_Try it_.
Turn the entry lines below into a numbered list, starting at the line that contains "Image resolution: width=855" and ending after the line that contains "at that location.". List only those lines, and leave out any blank ones.

_Input material_.
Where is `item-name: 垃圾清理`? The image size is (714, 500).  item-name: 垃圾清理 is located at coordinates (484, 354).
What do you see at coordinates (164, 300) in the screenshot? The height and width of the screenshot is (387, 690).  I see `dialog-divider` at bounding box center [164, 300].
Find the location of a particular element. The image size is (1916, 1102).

---

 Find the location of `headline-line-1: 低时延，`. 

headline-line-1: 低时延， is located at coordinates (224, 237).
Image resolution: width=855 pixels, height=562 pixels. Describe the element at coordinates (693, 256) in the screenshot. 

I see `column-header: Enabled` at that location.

_Finished task_.
1. Image resolution: width=855 pixels, height=562 pixels. Describe the element at coordinates (693, 256) in the screenshot. 
2. I see `column-header: Enabled` at that location.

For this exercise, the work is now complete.